* **SECCIÓN DE TEXTO**:
——

Puede ser útil analizar la forma en que las recientes políticas de la OTAN encajan con los «modelos europeos» del profesor Brzezinski. La guerra de la Alianza contra Serbia puede servir como caso de estudio. La OTAN se vio envuelta en la guerra civil serbia para detener la misma clase de violación de derechos humanos (limpieza étnica) que no sólo toleró en Croacia, sino que instigó militarmente. Antes de actuar así, la OTAN llevó a cabo una «negociación» con las dos partes en conflicto, en la cual no pretendió tampoco ser imparcial, amenazando a una de ellas (Serbia) con su mensaje: «o firman, o bombardeamos».


Los aliados procedieron entonces a desarrollar un ataque, sin precedentes en la organización, contra un país que no había atacado a otro Estado, mucho menos a un miembro de la organización, estableciendo una alianza de facto con un ejército de liberación integrado por marxistas, terroristas y traficantes de droga. La OTAN bombardeó puentes, túneles, centrales eléctricas y estaciones de radio y televisión, sumiendo a Belgrado y a otras ciudades en la oscuridad y la parálisis en nombre de una guerra humanitaria. Los ataques aéreos condujeron al hundimiento de la economía serbia.


La OTAN interpretó tan equivocadamente la situación que exageró las auténticas violaciones de los derechos humanos en las que había intervenido como freno, de modo que se vio en la tesitura de tener que enviar soldados a combatir sin otra misión que la de hacer que la gente volviera a las casas que ocupaban antes de que la OTAN atacara. Si esta pesadilla no continuó, fue porque Moscú retiró su apoyo a Belgrado, motivando así un repentino final de la guerra.

——

* **TAREAS DEL EJERCICIO**:
(1) Resume en pocas frases el párrafo del texto sobre la OTAN y Serbia que comienza con "Los aliados procedieron entonces". Conserva sus datos principales.
(2) Según el texto sobre la OTAN y Serbia, ¿por qué la guerra terminó de forma repentina? Contesta en una o dos oraciones.
(3) Reproduce un fragmento del texto sobre la OTAN y Serbia. Empieza en las palabras "La OTAN interpretó" y detente después de "de la guerra.".

* **LÍNEAS PROPORCIONADAS**:
——

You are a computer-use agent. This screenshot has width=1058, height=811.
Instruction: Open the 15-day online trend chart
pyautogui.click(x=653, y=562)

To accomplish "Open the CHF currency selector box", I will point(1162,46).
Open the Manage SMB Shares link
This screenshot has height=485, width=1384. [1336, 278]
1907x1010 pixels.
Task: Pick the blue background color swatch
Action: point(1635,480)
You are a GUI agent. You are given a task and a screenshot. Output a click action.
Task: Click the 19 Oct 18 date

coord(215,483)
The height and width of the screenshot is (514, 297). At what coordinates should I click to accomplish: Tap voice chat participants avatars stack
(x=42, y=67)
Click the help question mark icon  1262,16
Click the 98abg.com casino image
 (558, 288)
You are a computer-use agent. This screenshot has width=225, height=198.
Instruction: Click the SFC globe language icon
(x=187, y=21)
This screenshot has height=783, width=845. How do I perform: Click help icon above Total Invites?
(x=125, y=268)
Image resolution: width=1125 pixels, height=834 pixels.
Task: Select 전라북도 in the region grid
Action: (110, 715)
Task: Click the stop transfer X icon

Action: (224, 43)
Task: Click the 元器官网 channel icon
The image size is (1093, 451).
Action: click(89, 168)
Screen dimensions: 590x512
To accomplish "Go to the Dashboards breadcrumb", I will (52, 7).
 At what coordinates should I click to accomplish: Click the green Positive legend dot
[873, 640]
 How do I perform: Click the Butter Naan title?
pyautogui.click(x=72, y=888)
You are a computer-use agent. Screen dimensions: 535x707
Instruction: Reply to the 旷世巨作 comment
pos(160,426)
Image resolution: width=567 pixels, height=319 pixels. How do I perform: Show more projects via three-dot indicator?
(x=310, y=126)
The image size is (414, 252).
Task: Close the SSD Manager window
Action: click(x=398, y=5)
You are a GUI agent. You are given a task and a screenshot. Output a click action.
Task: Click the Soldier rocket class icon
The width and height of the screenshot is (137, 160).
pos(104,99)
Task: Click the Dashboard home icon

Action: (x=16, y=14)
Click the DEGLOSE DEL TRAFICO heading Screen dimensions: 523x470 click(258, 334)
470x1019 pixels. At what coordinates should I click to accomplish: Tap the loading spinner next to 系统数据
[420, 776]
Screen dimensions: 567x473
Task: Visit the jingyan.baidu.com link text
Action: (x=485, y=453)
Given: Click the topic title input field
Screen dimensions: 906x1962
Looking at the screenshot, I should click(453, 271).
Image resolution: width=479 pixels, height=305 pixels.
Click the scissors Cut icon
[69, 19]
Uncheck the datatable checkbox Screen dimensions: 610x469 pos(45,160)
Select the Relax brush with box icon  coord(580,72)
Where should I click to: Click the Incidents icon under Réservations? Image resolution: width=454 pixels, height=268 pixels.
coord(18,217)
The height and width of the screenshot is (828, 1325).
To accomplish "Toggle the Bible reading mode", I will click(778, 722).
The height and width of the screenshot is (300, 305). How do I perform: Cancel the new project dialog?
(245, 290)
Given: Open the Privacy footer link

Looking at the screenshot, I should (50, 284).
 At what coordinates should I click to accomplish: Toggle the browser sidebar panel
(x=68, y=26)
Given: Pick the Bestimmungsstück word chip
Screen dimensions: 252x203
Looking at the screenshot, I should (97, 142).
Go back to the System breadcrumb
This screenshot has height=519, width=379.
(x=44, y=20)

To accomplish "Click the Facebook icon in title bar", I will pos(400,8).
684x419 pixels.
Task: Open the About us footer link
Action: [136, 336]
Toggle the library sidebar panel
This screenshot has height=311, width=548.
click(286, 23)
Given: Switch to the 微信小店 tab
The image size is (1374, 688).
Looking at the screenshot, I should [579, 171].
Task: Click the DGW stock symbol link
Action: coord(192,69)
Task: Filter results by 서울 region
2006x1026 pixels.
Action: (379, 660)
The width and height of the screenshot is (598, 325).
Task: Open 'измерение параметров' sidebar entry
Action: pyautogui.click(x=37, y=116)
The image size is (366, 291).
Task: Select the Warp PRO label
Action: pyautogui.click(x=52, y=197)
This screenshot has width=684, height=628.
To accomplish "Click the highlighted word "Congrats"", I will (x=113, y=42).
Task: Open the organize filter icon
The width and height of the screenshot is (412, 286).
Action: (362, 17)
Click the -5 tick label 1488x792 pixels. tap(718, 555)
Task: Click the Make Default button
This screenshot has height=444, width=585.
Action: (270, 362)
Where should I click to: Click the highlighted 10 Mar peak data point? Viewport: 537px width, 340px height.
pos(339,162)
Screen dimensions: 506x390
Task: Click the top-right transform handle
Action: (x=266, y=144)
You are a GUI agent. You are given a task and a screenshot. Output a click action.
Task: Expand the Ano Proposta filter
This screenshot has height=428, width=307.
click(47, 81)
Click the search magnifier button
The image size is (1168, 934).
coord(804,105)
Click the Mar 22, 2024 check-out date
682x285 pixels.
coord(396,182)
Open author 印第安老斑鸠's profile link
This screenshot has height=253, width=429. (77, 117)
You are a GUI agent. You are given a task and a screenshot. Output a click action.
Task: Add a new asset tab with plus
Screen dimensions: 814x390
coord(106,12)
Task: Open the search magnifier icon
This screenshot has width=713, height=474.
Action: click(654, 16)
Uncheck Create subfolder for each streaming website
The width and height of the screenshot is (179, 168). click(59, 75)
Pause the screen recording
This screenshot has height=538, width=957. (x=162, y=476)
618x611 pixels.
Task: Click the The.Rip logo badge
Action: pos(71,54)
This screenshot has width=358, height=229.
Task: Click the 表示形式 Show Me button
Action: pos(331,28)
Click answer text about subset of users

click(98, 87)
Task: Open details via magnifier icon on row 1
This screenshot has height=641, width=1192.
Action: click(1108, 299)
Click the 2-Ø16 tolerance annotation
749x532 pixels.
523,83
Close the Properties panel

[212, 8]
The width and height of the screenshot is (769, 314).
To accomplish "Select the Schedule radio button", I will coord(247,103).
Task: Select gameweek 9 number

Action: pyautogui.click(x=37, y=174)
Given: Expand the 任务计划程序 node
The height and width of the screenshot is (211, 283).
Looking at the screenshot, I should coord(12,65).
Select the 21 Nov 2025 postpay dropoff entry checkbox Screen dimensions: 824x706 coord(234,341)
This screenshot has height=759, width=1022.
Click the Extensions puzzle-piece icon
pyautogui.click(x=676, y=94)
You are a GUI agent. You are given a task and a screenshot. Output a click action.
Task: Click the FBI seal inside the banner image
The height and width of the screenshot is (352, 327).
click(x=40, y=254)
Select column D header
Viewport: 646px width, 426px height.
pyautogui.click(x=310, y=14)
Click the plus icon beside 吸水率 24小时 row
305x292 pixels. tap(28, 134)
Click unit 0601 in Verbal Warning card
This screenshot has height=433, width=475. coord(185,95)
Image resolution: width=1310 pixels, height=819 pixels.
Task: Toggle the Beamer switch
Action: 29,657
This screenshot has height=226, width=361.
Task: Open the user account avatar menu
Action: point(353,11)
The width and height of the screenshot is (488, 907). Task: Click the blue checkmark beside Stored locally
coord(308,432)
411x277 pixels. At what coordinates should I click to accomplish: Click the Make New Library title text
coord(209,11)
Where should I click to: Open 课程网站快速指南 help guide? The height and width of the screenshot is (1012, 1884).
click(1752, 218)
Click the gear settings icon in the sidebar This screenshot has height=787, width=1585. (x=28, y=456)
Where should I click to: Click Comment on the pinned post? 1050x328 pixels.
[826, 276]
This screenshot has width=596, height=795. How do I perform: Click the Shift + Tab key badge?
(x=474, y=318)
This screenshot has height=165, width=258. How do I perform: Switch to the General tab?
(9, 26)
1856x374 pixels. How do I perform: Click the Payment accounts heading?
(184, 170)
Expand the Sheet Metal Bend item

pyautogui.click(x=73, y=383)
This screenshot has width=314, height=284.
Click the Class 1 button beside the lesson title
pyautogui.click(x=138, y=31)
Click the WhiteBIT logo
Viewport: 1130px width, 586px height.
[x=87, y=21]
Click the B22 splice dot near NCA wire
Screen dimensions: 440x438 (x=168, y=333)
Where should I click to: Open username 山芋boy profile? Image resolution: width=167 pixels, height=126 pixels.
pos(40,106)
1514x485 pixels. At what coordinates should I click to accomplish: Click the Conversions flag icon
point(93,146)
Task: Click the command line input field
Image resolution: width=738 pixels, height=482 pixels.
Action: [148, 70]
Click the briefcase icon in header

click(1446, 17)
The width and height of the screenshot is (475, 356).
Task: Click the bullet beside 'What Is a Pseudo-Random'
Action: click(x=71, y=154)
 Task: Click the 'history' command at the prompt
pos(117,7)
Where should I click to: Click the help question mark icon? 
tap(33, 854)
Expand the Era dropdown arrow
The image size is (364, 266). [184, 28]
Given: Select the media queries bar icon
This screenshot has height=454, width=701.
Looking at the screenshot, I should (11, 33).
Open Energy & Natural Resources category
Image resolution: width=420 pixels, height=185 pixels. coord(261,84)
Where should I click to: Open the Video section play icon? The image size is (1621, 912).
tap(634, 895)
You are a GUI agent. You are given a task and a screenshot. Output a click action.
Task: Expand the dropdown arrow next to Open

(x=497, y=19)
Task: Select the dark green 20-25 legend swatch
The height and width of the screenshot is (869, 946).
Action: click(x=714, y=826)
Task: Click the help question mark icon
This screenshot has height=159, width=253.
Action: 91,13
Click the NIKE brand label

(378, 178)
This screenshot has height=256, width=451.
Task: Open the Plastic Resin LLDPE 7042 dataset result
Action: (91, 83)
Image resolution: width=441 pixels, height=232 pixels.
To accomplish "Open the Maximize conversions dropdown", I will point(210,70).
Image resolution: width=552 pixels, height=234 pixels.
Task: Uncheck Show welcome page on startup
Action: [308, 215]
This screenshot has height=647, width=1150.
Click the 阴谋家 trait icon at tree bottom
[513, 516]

——

* **RESPUESTAS**:
(1) Los aliados lanzaron un ataque sin precedentes en la organización contra un país que no había agredido a ningún otro Estado. Para ello establecieron una alianza de hecho con un ejército de liberación formado por marxistas, terroristas y traficantes de droga. Bombardearon puentes, túneles, centrales eléctricas y estaciones de radio y televisión, y dejaron a Belgrado y otras ciudades a oscuras y paralizadas. Estos ataques aéreos hundieron la economía serbia.

(2) La guerra terminó de repente porque Moscú retiró su apoyo a Belgrado. Por eso la pesadilla no continuó.

(3)
La OTAN interpretó tan equivocadamente la situación que exageró las auténticas violaciones de los derechos humanos en las que había intervenido como freno, de modo que se vio en la tesitura de tener que enviar soldados a combatir sin otra misión que la de hacer que la gente volviera a las casas que ocupaban antes de que la OTAN atacara. Si esta pesadilla no continuó, fue porque Moscú retiró su apoyo a Belgrado, motivando así un repentino final de la guerra.